Furthermore, the PLS-R modelling results suggest that increased fluoride and ammonium concentration could also act as a sporulation trigger, at least for
S. parasitica. The range of fluoride concentrations in freshwater is between 0.01 and 0.3 mg/L [
57], which is in accordance with the average fluoride concentration of 0.1 mg/L in our dataset. The induction of sporulation by environmentally relevant fluoride concentrations could be explained as a response to unfavorable environmental conditions, as in the case of the humic substances mentioned above. High fluoride concentrations have been shown to have negative effects on microbial physiology [
58,
59,
60,
61], but there are no data yet on the toxicity of fluoride to oomycetes. Furthermore, in some of our samples, ammonium-N concentrations were above the threshold of 0.3 mg/L set by national legislation [
45].
Environmentally relevant ammonium concentrations (0.05 and 0.5 mg/L) were related to an increased susceptibility of rainbow trout (
Oncorhynchus mykiss) to saprolegniosis [
62,
63]. This was explained by the host stress response and specific impairments of the defense mechanisms against saprolegniosis, but, considering our results, might also partly be due to the ammonium-induced sporulation increase and thereby the increased virulence of the pathogen. However, it was shown that in the presence of high ammonium-N concentrations (8 and 16 mg/L, not found in our dataset) the relative abundance of oomycetes in freshwater habitat can decrease [
64]. Similarly, our analysis of
S. parasitica load in water samples by droplet digital PCR (ddPCR) showed a negative correlation with ammonium and fluoride concentration (unpublished results). Additional experiments, using a series of increasing ammonium concentrations in the water, should be performed to determine the ammonium concentration range that promotes sporulation, and to compare the effects of ammonium towards mycelium and zoospores of pathogenic oomycetes.

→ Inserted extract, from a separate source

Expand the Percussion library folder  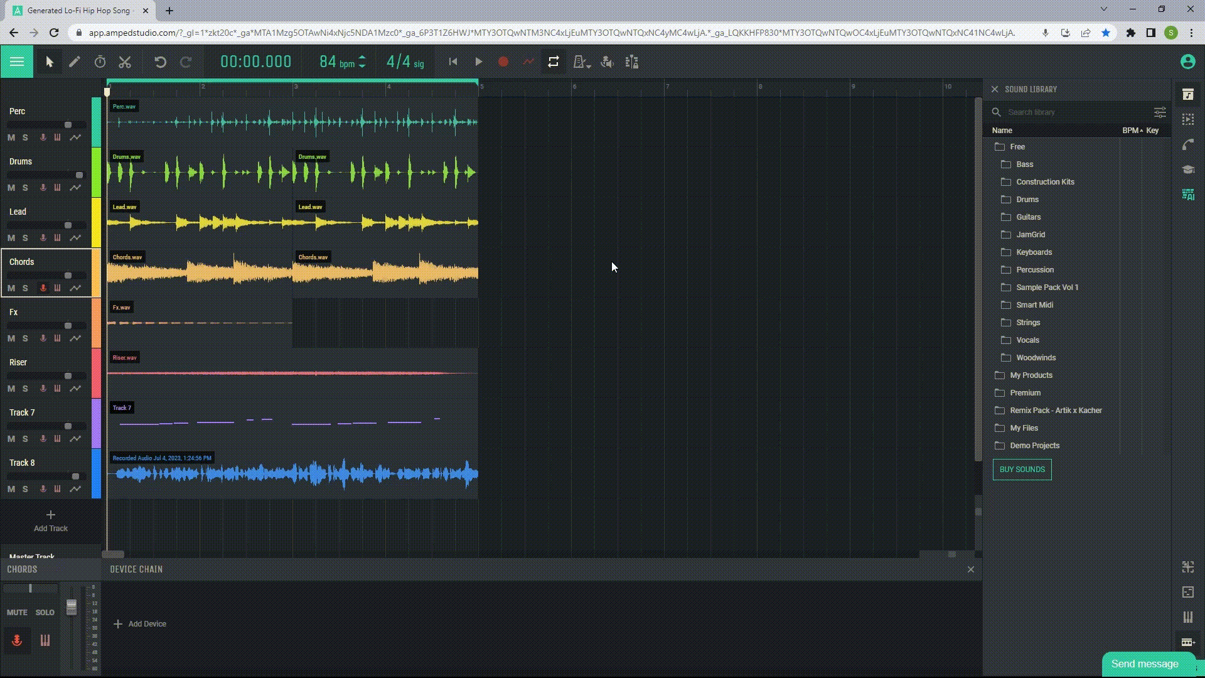click(x=1034, y=269)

Altogether, our results suggest that some substances might suppress the mycelial growth of the pathogen in a certain range of environmentally relevant concentrations and at the same time promote sporulation, thus facilitating the spread of the pathogens into more favorable environment. Thus, the effects of these compounds, such as ammonium and fluoride, on the sporulation intensity and virulence of freshwater oomycete pathogens should be tested, as it was tested here with HA. Furthermore, one of the limitations of this study is that we used only a single isolate from each species. This is unlikely to be representative at the species level, as significant within-species differences in mycelial growth rate, sporulation temperature, zoospore motility, and other parameters were observed for both
A. astaci [
65] and
S. parasitica [
66,
67,
68]. Therefore, a wider range of isolates/genotypes should be included in in vitro sporulation intensity tests in the future.
The knowledge obtained would enable, from an ecological standpoint, the prediction of the water conditions that might promote the pathogen spreading in natural environments and aquaculture facilities, and thereby aid in the development of preventive measures. On the other hand, the research community working on pathogens from the order Saprolegniales would greatly benefit if the composition of water used for sporulation would be standardized. A range of artificial water samples, with defined composition, could be designed and tested to provide optimal and reproducible oomycete sporulation in laboratory conditions.